Pedroia, who leads both vocally and by example, definitely will be an important player this season as the Red Sox look to rebound from a disappointing 2014. There’s no substitute for hard work, though, which the four-time All-Star already is preaching within the walls of the Red Sox’s clubhouse at JetBlue Park.
“Put the work in. Don’t go through the motions out here,” Pedroia said. “This is a time where you can get better, form that team bond. We’re going to be together every day for the next eight months, whatever it is. We’ve got to find a way to figure out what makes our team tick and go play from the start.
“If you start well, it continues and snowballs. We’ll make sure we do that.”
Pedroia avoided criticism last season amid Boston’s struggles because he remained exceptional defensively. It also was fairly obvious he was dealing with a physical ailment, though he didn’t acknowledge it until late in the year. The nine-year veteran is prepared to accept the heat when things don’t go well for the Red Sox, though. If you ask the 31-year-old, it simply comes with the territory of playing in Boston.

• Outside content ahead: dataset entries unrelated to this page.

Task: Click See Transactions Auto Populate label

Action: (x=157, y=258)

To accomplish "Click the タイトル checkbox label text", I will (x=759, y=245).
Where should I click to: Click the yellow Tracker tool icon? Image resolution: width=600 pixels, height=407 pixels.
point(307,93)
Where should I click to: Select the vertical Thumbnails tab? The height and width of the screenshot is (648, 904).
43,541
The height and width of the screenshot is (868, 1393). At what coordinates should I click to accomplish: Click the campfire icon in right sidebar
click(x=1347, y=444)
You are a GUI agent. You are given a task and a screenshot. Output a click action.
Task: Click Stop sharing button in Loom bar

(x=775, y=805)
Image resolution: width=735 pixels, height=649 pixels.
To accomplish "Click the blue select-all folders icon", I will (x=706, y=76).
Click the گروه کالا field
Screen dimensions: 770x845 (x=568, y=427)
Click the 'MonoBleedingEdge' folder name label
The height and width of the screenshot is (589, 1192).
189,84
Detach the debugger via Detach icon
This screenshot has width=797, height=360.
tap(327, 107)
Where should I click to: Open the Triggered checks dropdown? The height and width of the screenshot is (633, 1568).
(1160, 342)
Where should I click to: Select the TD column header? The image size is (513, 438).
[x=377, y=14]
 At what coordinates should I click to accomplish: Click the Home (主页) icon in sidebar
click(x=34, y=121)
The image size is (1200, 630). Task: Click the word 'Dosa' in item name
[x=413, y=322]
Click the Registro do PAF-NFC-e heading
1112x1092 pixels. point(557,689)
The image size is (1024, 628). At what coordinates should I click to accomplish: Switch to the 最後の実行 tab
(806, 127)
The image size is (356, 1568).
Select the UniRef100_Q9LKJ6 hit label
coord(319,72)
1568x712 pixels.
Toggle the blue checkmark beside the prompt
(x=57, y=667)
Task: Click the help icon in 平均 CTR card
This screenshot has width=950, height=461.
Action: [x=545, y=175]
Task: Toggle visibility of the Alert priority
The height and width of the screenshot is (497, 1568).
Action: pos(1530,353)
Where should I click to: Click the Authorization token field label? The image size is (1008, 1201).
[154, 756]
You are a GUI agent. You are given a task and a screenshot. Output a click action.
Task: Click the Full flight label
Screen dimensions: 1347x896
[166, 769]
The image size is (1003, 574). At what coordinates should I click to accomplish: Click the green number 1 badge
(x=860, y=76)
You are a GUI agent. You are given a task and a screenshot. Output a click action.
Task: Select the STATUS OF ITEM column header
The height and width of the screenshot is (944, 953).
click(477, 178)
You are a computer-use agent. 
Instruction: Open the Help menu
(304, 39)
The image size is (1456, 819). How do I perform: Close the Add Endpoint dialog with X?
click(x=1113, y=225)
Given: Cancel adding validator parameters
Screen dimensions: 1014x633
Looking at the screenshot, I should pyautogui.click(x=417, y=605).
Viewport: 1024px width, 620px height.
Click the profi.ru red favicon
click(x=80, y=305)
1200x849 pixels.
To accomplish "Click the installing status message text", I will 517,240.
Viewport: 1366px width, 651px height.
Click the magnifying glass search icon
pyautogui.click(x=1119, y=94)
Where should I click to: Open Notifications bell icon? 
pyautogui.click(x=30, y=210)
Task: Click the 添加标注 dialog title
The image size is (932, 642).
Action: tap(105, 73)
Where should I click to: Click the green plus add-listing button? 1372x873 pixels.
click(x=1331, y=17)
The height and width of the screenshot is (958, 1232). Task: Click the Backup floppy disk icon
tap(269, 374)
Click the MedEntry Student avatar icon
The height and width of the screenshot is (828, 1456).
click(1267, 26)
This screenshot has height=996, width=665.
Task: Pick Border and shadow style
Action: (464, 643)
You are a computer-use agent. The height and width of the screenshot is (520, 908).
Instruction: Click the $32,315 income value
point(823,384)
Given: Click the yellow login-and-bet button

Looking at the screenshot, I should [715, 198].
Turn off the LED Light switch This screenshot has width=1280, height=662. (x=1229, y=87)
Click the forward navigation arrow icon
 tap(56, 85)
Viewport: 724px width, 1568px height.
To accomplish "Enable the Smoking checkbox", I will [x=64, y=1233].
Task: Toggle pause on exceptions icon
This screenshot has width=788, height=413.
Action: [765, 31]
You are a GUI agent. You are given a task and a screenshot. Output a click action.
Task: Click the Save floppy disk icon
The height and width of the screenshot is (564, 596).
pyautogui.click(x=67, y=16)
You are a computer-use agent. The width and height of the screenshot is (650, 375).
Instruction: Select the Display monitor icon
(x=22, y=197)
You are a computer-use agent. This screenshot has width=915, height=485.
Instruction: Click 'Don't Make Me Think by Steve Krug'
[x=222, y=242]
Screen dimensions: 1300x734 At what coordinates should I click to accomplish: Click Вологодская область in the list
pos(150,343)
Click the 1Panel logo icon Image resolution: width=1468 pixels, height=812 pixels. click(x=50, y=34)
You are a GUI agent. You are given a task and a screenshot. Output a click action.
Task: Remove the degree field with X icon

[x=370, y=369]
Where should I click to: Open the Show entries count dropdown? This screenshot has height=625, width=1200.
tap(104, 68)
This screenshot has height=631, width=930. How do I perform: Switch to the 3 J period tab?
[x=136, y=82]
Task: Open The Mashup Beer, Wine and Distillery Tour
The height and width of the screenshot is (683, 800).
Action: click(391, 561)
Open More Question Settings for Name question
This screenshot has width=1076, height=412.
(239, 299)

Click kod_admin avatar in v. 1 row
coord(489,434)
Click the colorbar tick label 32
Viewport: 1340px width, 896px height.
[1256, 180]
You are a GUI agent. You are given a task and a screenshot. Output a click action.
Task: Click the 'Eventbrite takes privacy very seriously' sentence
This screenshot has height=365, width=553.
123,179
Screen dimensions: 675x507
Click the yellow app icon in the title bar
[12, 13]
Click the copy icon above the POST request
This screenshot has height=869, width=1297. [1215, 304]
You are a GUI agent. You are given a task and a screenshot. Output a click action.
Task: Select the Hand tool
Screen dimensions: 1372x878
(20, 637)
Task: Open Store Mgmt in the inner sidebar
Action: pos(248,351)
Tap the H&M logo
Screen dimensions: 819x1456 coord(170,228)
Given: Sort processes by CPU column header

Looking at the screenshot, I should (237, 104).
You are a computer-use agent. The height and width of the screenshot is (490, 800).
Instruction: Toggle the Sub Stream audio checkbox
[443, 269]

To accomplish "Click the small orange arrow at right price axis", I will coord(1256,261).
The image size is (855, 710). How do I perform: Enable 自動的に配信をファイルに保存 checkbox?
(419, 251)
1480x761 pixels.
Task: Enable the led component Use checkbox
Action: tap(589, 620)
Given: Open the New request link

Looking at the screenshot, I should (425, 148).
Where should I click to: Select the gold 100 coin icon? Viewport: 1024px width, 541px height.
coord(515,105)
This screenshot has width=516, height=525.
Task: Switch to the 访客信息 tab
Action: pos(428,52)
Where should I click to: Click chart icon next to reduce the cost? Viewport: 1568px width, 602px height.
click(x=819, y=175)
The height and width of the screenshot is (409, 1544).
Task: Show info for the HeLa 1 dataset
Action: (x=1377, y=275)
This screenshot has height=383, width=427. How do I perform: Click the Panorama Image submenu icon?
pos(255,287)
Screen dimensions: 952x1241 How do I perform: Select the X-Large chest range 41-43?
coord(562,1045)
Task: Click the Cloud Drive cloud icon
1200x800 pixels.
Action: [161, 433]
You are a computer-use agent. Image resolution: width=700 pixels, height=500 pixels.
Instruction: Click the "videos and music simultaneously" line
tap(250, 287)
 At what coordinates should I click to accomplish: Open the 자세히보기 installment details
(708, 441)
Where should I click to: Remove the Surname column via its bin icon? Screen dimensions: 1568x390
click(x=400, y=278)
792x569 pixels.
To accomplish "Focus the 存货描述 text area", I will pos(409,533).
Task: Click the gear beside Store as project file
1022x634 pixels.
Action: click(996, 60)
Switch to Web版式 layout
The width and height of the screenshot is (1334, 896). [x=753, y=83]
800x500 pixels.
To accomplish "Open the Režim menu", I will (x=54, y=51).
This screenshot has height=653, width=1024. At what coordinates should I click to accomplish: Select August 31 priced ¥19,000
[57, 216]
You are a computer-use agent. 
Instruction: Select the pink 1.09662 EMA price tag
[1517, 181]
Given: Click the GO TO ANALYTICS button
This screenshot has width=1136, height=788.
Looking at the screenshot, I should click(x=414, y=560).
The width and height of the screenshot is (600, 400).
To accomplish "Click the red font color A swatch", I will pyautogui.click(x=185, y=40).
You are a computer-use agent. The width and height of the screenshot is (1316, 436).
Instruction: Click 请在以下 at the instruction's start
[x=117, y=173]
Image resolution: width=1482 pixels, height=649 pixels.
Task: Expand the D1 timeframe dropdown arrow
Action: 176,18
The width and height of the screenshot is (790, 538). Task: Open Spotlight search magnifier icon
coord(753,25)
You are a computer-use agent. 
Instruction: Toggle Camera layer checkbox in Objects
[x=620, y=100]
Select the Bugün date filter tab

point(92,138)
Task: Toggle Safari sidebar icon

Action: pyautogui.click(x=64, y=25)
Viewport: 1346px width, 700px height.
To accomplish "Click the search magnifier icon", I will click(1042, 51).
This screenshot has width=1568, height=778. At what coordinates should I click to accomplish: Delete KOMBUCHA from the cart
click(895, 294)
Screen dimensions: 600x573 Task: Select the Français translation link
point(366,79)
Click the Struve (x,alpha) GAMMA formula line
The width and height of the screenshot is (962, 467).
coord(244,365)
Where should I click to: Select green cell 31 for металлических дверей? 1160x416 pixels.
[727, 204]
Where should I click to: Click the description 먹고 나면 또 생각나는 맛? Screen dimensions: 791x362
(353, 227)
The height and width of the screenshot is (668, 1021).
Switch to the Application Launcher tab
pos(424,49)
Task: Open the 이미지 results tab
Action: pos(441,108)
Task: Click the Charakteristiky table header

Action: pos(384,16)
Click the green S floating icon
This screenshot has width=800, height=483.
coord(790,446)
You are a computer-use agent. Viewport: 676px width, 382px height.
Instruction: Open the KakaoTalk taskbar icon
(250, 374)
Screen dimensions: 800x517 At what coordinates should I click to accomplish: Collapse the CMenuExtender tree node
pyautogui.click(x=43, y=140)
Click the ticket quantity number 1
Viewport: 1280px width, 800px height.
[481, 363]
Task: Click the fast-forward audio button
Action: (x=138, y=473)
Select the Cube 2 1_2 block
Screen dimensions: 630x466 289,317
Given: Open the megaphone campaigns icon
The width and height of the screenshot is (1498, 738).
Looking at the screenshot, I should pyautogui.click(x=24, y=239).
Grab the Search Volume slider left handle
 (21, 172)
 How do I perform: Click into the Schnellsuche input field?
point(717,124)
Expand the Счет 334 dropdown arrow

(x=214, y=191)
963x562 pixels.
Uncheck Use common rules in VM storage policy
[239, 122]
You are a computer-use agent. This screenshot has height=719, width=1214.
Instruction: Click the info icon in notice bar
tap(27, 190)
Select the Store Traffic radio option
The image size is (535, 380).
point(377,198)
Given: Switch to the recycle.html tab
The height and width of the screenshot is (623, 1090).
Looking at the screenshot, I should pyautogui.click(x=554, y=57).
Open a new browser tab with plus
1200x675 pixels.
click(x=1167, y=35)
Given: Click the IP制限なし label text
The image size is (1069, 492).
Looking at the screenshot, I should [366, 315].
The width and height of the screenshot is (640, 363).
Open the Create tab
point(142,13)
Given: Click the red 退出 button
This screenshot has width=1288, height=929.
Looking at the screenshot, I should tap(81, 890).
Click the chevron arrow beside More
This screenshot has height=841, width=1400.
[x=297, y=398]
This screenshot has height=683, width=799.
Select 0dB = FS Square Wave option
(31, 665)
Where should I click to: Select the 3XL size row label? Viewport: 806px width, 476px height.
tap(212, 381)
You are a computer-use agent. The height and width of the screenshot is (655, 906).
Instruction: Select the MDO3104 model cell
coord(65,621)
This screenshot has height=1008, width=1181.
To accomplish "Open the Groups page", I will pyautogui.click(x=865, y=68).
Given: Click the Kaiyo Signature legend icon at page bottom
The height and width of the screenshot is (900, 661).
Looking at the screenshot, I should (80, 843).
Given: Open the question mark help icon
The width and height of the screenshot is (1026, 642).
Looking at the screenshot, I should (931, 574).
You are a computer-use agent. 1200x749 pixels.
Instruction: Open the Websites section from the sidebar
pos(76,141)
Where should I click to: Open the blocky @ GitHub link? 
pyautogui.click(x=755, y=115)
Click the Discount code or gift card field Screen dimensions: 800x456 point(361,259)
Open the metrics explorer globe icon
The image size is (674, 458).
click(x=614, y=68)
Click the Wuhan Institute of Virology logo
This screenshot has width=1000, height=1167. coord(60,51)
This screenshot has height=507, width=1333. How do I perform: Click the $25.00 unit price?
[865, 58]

“I like it. I understand it. I get it that if you don’t perform well as a team and don’t win, there’s consequences. That’s how you should view everything, and that’s why I play,” Pedroia said. “I don’t mind if you guys get on me. It doesn’t really bother me. Over the years I don’t really have feelings anymore, so it doesn’t really matter.
“Nobody’s harder on your team or yourself than you. You’ve got to look in the mirror. I’m excited. This group’s going to form together and we’re going to play well.”
If the Red Sox play well, Pedroia likely will be a big reason why. If they don’t play well, the chip on Pedroia’s shoulder will just continue to grow until Boston eventually does turn it around.
Failure doesn’t sound like an option for No. 15 this season.